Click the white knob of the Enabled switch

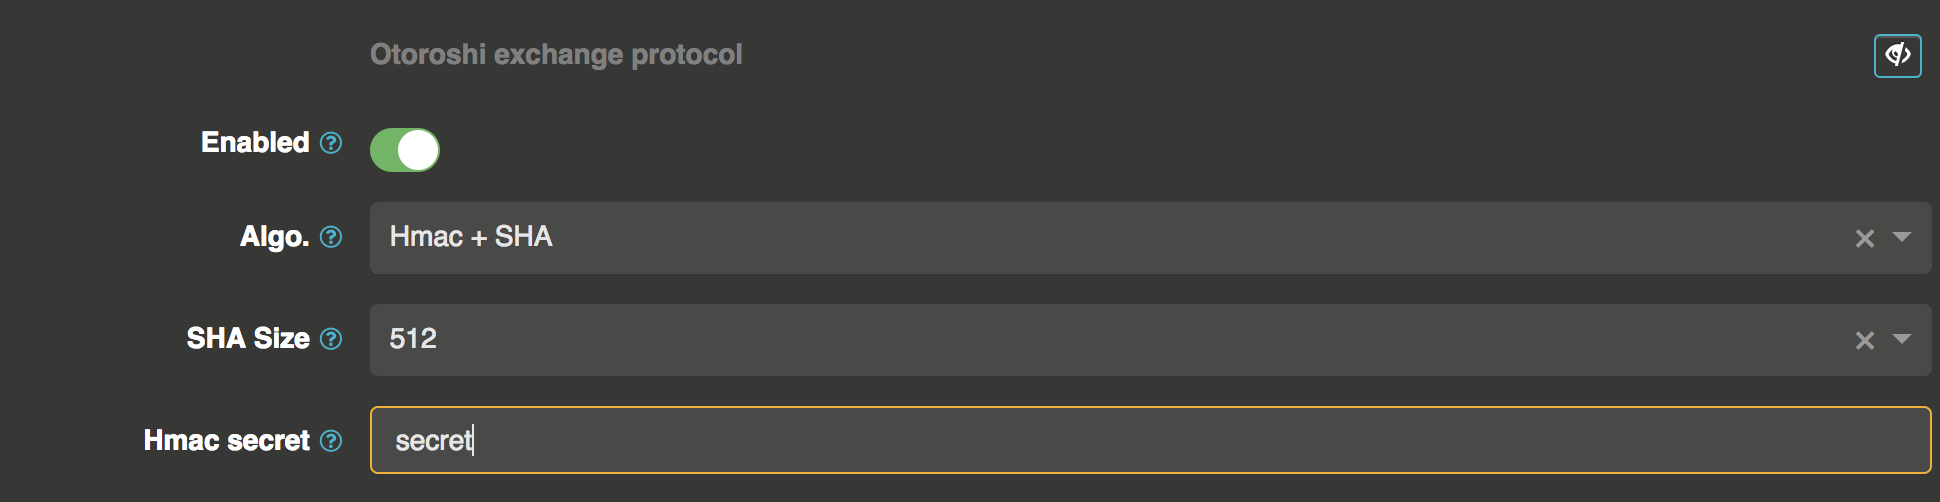pyautogui.click(x=418, y=150)
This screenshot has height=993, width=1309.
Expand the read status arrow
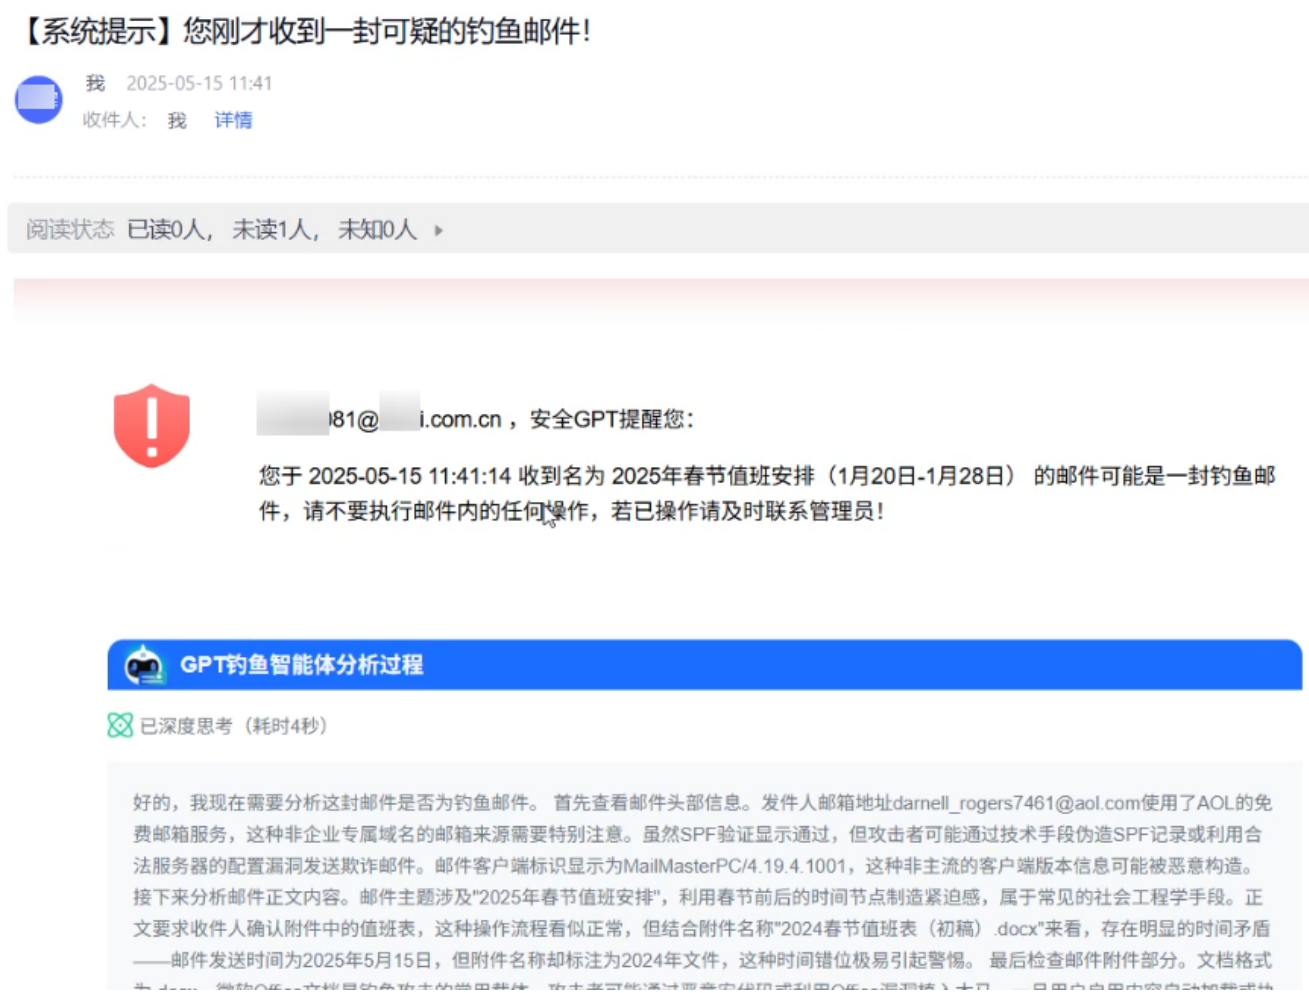[x=438, y=231]
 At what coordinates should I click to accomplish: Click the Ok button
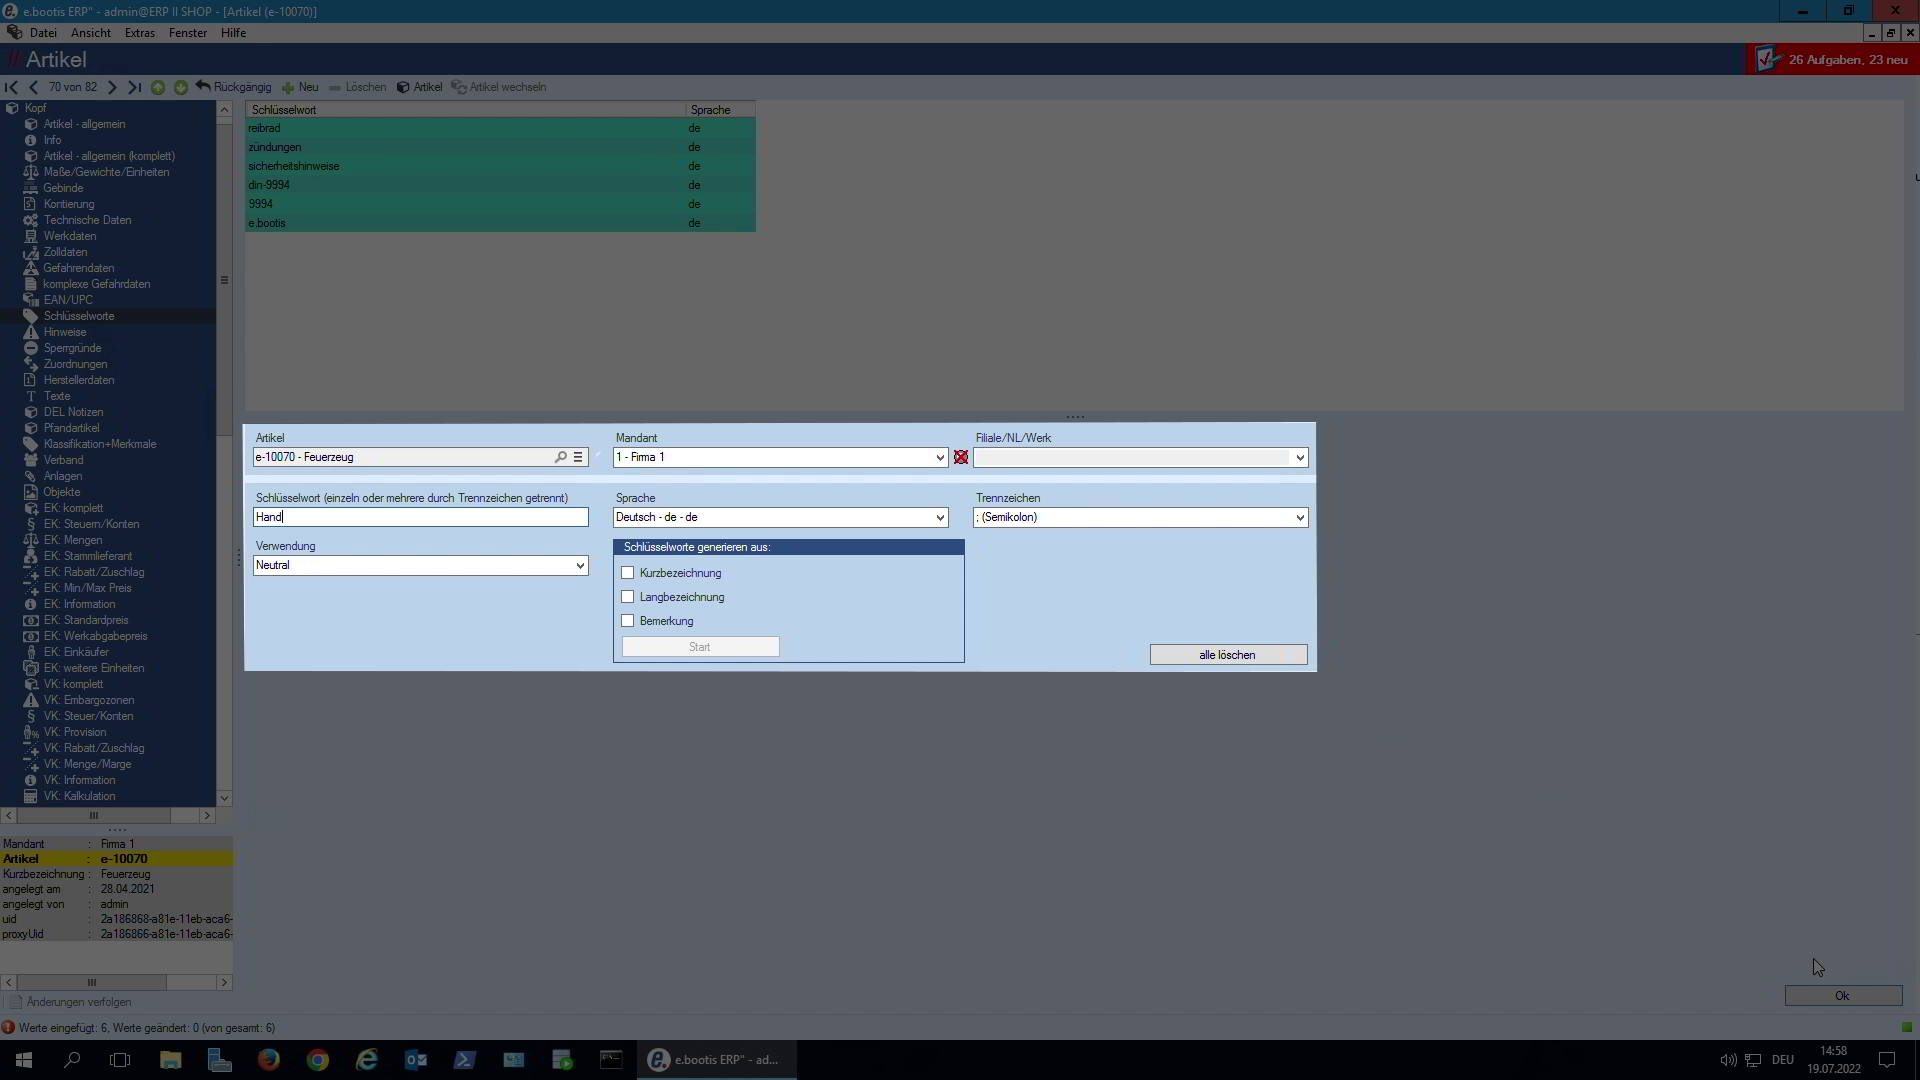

◆ EXERCISE PROMPT ◆
Copy out every line of text in the data above, word for word, and leave the pictures out.

◆ RESULT OF THE EXERCISE ◆
Click the white knob of the Enabled switch

pyautogui.click(x=418, y=150)
This screenshot has height=993, width=1309.
Expand the read status arrow
[x=438, y=231]
 At what coordinates should I click to accomplish: Click the Ok button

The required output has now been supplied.